20120517

Software RAID Practices

I really like software RAID.  It's cheap, easy, and extremely stable.  It has lots of options, and I get the most awesome RAID levels I could ask for.  I can migrate from a RAID-1 to a RAID-5, to a RAID-6...I can grow the array live, add or remove hot-spares, allow more than one array share a hot-spare.  Compared with hardware solutions, it's amazingly complete.

What I love the most is that, unlike a hardware solution, any Linux system can mount it.  There are a few catches to that, in terms of what it names your md devices, but if you are to the point of mounting your raid on another system, and your raid happens to be your root drive, you're probably advanced enough to know what you're doing here.

But what is a good practice to Software RAID?  So many options make it difficult to know what the pros and cons are.  Here I will try to summarize my experiences.  The explorations here are via mdadm, the defacto standard software RAID configuration tool available on nearly every Linux distribution.  Special non-RAID-related features I discuss are part of the Ubuntu distribution, and I know them to exist on 10.04 and beyond.  Earlier versions may also support this greatness, though you may have to do more of the work on the command-line.  This is also a "theory and practice" document, and so does not contain any major command line statements.  If you want some of those, contact me.

Note that NO RAID is a guarantee of safety.  Sometimes multiple drives fail, and even RAID-6 will not save you if three die at once, or if your system is consumed in a fire.  The only true data safeguard is to backup to an offsite data-store.  Backup, Backup, Backup!


Method 1:  Every Partition is a RAID

Each physical disk is partitioned.  Each partition is added to its own RAID.  So you wind up with multiple RAIDs (possibly at different levels).

- _Set of tasks_
1: According to the software RAID post, why is backing up to an offsite data-store the only true data safeguard? Answer in one to three sentences.
2: Turn the paragraph of the software RAID post that opens with "I really like software RAID." into a short bulleted list that keeps its main facts.
3: Duplicate a part of the software RAID post exactly: begin at the words "Method 1:  Every" and stop after "at different levels).".
The material after this point is separate from the software RAID post.

- _Provided material_

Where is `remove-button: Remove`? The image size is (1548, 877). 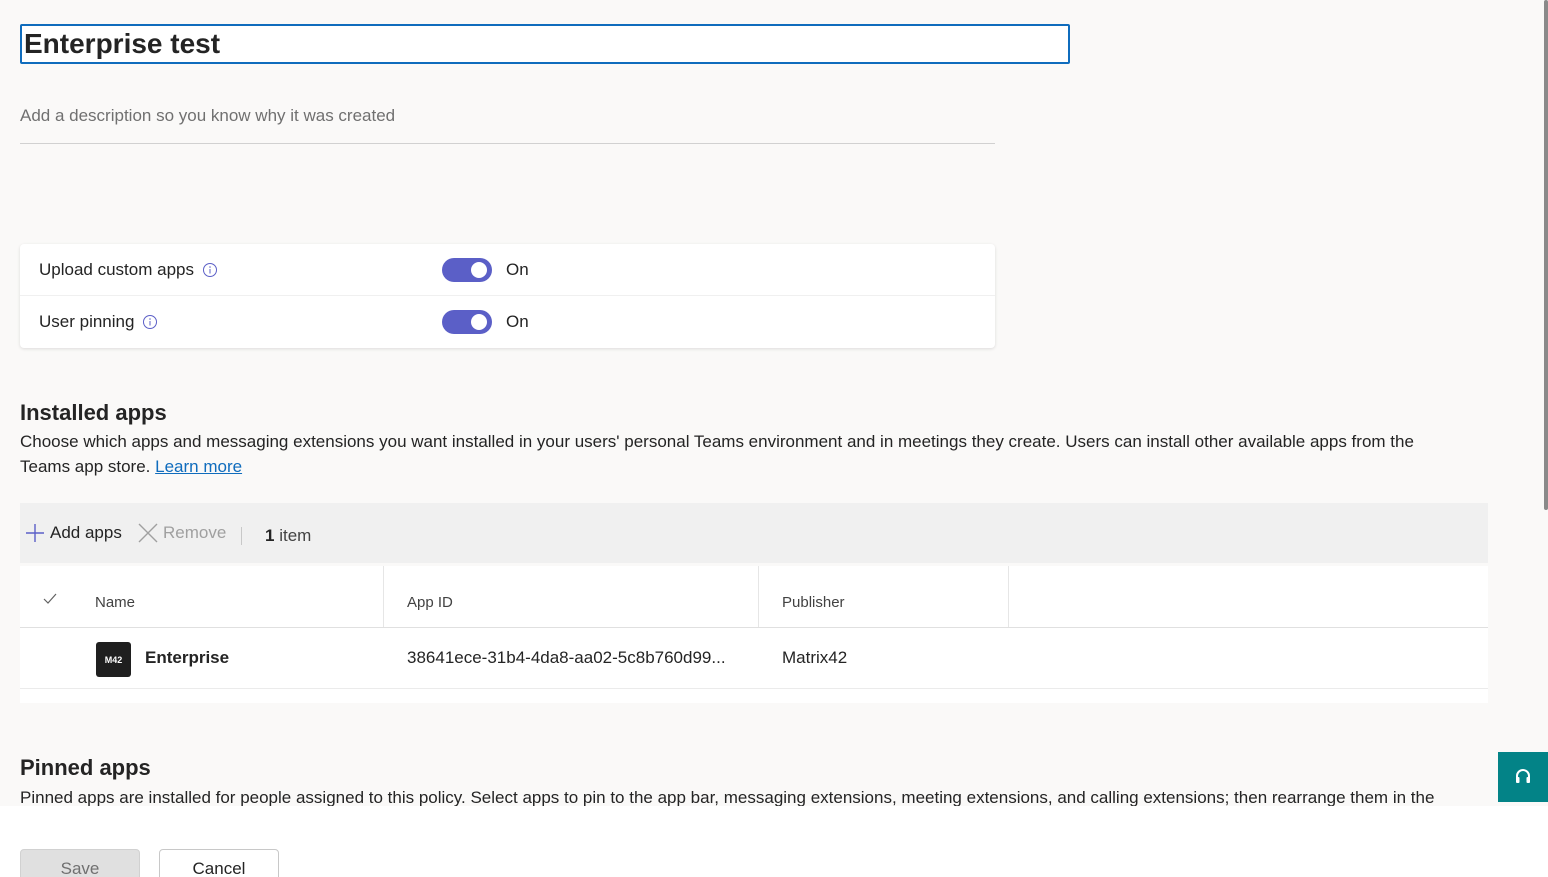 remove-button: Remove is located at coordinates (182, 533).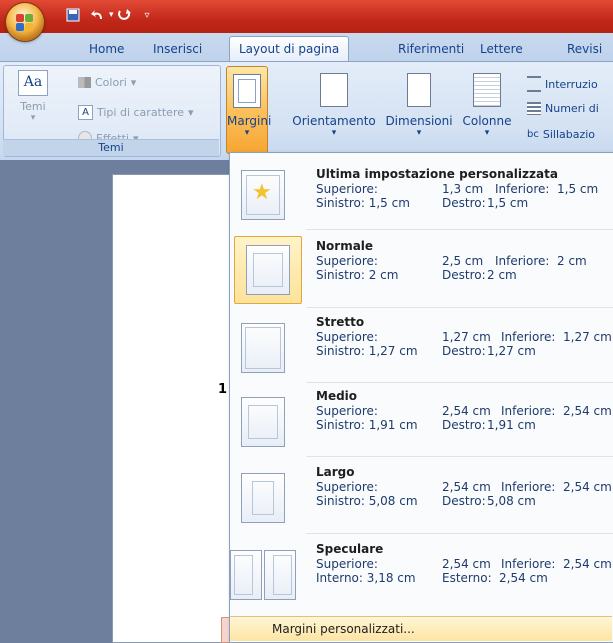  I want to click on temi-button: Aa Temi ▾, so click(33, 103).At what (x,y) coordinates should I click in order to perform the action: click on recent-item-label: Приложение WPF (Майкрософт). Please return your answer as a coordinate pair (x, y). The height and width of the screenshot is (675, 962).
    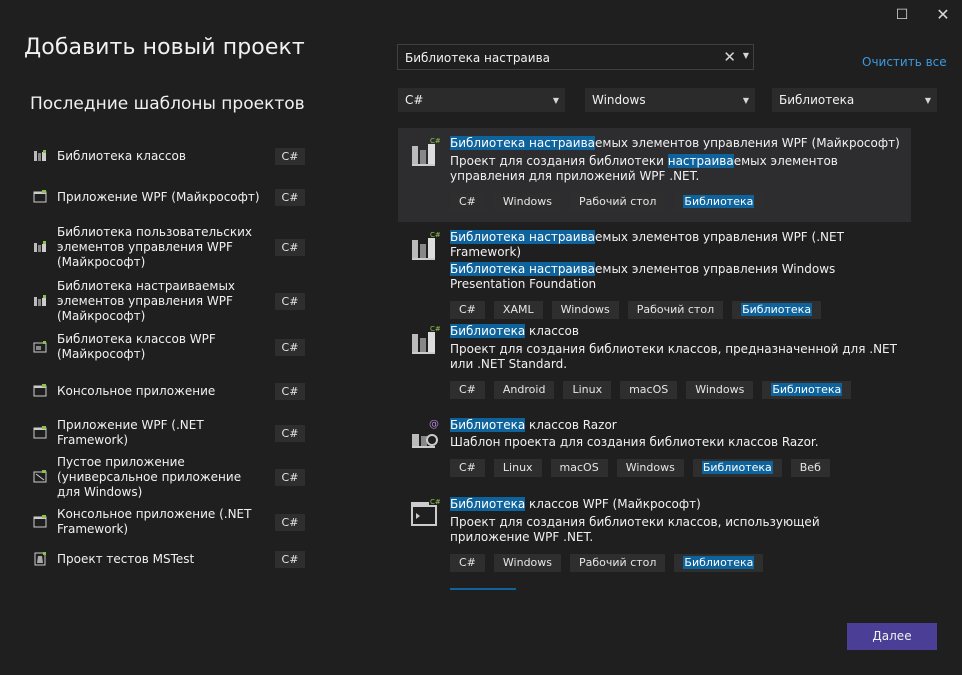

- _Responses by task_
1: No RAID guarantees safety, because sometimes multiple drives fail. Even RAID-6 will not save the data if three drives die at once or if the system is consumed in a fire.

2:
- Software RAID is cheap, easy, and extremely stable.
- It has lots of options and offers the RAID levels the author wants.
- An array can migrate from RAID-1 to RAID-5 to RAID-6.
- An array can grow live, hot-spares can be added or removed, and more than one array can share a hot-spare.
- Compared with hardware solutions, it is amazingly complete.

3:
Method 1:  Every Partition is a RAID

Each physical disk is partitioned.  Each partition is added to its own RAID.  So you wind up with multiple RAIDs (possibly at different levels).